According to Patadia et al., risk factors classically associated with development of Austrian syndrome include immunocompromised status, male sex, chronic alcoholism, dural fistulas, and splenectomy [5]. Although our patient had a preceding viral pneumonia, which likely placed her at a risk for superimposed bacterial pneumonia, none of the abovementioned risk factors were found in our patient. The sequence of infection occurrence starting in the lungs followed by dissemination to extrapulmonary sites likely overwhelmed her immune system. In result, seeding in the sternoclavicular joint space occurred in the setting of bacteremia. According to Shirtliff and Mader, there are three mechanisms of seeding in an SC joint: direct spread of bacteria from an adjacent focus of infection, hematogenous dissemination, and trauma [8], the second of which fits in the case of this patient.
Austrian syndrome complicated by SC joint infection has been reported twice in the literature [7].
An article by Bindroo et al. presented the case of a 60-year-old male, who had known predisposing factors in his medical history, with Austrian syndrome and secondary SC joint infection [9]. However, there were a couple of differences between the two cases: our patient was a female, 68 years of age, and sensitive to penicillin, whereas the patient in the Bindroo et al. article was a male, 60 years old, and resistant to a 6-week course of ceftriaxone [9]. Our case is the first in the literature to present with Austrian syndrome complicated by SC joint septic arthritis in an immunocompetent female with hypertension as her only comorbidity. This case uniquely challenges the common perception that Austrian syndrome occurs in older, alcoholic males. As an immunocompetent female, it is not known whether the syndrome manifested as it classically would have developed in the pre-penicillin era because penicillin was discovered in 1928, and Austrian syndrome was clinically characterized in 1957 [1].

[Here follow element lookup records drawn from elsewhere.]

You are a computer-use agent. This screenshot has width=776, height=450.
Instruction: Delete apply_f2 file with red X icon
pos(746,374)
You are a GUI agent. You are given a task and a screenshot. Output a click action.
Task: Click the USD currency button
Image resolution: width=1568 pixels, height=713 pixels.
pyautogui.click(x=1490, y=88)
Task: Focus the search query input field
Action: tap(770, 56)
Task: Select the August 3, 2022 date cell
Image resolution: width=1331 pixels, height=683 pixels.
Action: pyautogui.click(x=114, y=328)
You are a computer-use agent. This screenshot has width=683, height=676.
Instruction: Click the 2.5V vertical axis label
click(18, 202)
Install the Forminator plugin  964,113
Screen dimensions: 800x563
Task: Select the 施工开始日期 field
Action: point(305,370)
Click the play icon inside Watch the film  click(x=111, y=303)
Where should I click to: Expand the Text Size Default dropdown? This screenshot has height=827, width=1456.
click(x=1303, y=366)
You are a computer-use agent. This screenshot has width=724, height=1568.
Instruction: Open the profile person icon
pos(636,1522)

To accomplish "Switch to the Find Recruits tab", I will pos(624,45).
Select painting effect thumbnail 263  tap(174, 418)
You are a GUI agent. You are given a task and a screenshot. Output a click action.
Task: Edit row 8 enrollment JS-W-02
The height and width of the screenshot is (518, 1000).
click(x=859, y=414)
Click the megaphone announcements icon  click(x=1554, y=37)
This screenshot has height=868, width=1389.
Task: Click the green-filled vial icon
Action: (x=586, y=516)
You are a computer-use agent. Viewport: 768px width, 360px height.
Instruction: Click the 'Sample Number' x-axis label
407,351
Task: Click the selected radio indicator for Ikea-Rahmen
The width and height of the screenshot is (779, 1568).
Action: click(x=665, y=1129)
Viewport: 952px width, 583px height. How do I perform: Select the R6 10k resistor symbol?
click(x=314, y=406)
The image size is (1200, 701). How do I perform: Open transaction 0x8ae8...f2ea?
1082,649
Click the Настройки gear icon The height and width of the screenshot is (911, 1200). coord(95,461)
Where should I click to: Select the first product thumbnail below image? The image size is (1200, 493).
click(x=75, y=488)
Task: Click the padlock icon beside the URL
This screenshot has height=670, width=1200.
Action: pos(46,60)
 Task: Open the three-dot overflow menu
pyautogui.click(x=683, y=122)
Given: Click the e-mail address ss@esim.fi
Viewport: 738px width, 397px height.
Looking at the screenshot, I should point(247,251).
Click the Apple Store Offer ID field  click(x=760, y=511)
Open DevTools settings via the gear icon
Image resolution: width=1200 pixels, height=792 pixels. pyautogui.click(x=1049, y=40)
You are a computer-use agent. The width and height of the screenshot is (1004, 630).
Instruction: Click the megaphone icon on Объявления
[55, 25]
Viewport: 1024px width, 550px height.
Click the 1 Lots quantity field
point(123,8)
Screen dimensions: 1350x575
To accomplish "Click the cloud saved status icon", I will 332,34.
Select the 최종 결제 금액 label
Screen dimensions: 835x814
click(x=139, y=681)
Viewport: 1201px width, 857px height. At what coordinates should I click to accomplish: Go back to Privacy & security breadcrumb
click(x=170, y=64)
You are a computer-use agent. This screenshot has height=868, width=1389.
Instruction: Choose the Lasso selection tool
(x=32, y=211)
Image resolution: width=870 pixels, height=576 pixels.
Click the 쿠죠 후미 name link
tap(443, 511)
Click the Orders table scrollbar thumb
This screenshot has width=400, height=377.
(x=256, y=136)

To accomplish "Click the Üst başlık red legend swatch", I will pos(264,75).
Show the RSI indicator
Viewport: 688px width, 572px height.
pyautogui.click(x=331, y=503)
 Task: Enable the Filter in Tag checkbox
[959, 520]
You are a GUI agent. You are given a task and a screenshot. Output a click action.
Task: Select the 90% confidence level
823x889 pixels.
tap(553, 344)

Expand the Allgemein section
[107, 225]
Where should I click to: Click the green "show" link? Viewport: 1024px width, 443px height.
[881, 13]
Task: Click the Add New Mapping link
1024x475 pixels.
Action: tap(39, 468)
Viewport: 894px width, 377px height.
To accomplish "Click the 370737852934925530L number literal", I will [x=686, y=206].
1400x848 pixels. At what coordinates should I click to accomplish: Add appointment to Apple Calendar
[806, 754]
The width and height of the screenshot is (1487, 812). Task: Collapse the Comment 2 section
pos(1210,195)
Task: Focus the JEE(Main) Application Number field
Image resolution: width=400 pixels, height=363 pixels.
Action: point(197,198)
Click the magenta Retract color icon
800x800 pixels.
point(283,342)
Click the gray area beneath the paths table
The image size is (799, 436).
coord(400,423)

A different study by Sewlall et al. presents a case of an HIV patient afflicted with Austrian syndrome complicated by septic arthritis as a result of “invasive pneumococcal infection” (IPI) [7]. The case was another example of Austrian syndrome that occurred in the presence of underlying risk factors, including male sex and immunocompromised status [7]. Perhaps immunomodulation may not necessarily serve as a defense mechanism against pneumococcal dissemination. However, it may facilitate recovery from Austrian syndrome upon early antibiotic administration, as demonstrated by our patient’s hospital course. The class of antibiotic differed between Sewlall’s patient and our patient because of penicillin resistance [7].
One limitation of the preceding studies, including our case, is the lack of generalizability of results to future cases of Austrian syndrome. The reason is that the timing of antibiotic administration relative to disease onset likely varied from case to case. One case of Austrian syndrome may have progressed more than another case prior to receiving antibiotics. This variability makes it difficult to determine whether disease outcomes are consistently modified as a result of early antibiotic administration. However, earlier administration of antibiotics would logically contribute to a more favorable patient outcome.